[SUPPLIED DATA]:

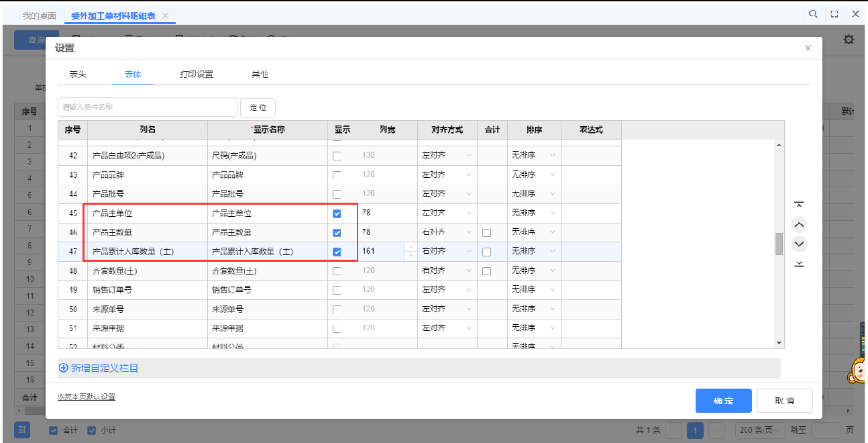
Task: Open the 打印设置 tab
Action: coord(197,75)
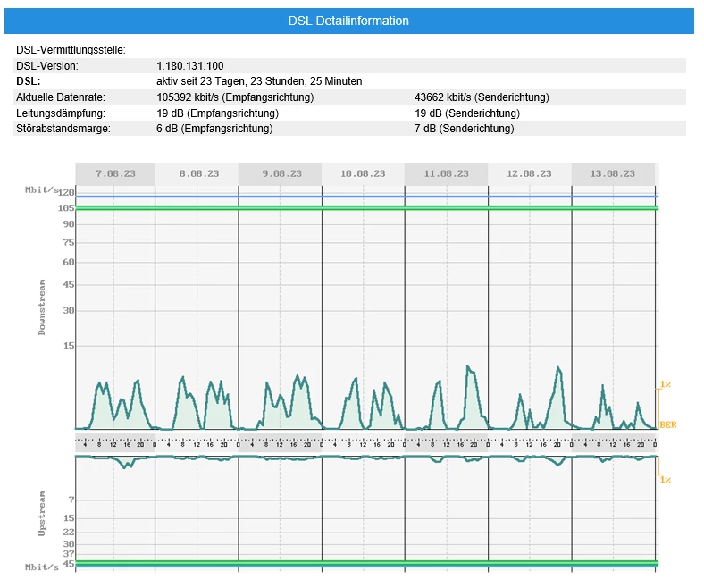Select the 7.08.23 date column header
Screen dimensions: 704x588
click(x=115, y=174)
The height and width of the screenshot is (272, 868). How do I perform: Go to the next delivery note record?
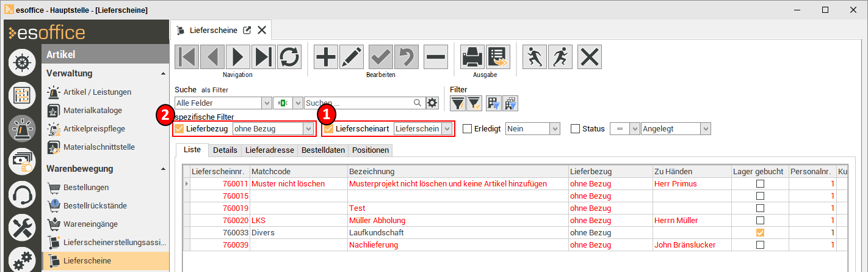point(238,57)
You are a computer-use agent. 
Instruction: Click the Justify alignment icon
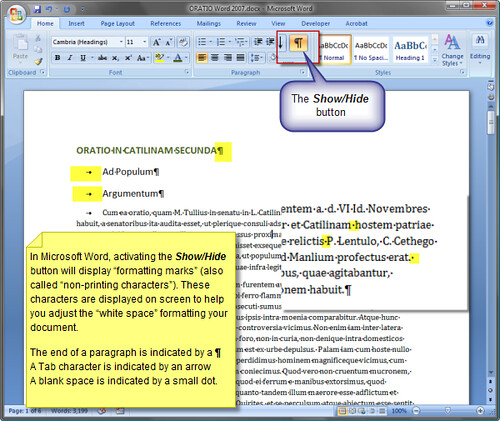tap(240, 58)
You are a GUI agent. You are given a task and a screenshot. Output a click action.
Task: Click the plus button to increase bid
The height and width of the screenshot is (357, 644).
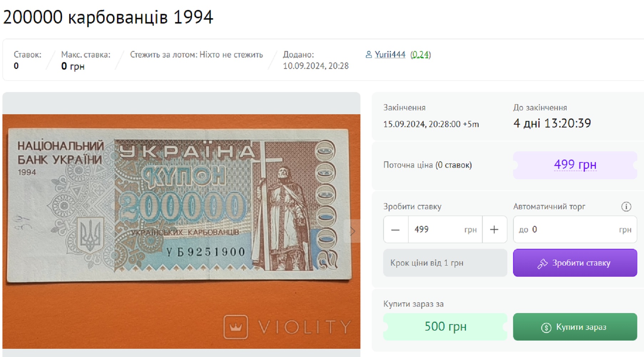point(495,230)
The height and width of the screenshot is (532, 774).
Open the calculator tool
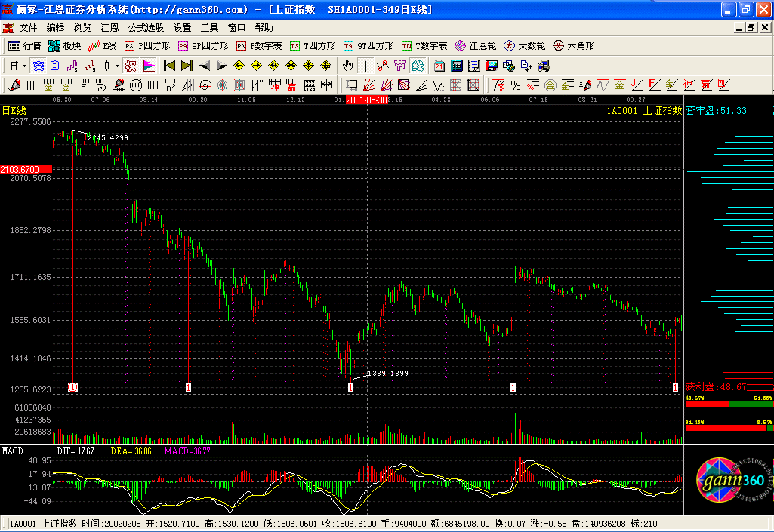click(x=458, y=66)
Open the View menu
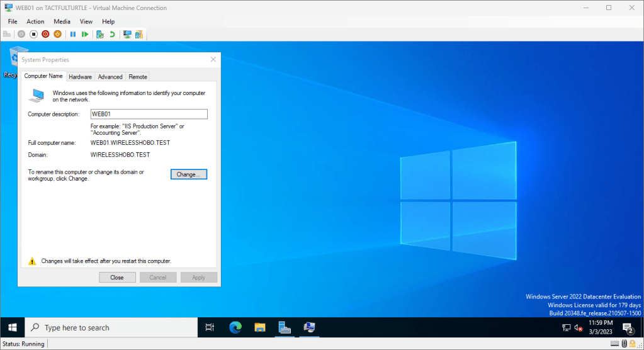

[EXERCISE]:
All that should be printed is the run of lines above from the one with "Instruction: Click the Justify alignment icon" through the one with "The height and width of the screenshot is (532, 774).", both included, exactly as given, with pictures left out.

[ANSWER FOR THE TASK]:
Instruction: Click the Justify alignment icon
tap(240, 58)
You are a GUI agent. You are given a task and a screenshot. Output a click action.
Task: Click the plus button to increase bid
The height and width of the screenshot is (357, 644).
point(495,230)
The height and width of the screenshot is (532, 774).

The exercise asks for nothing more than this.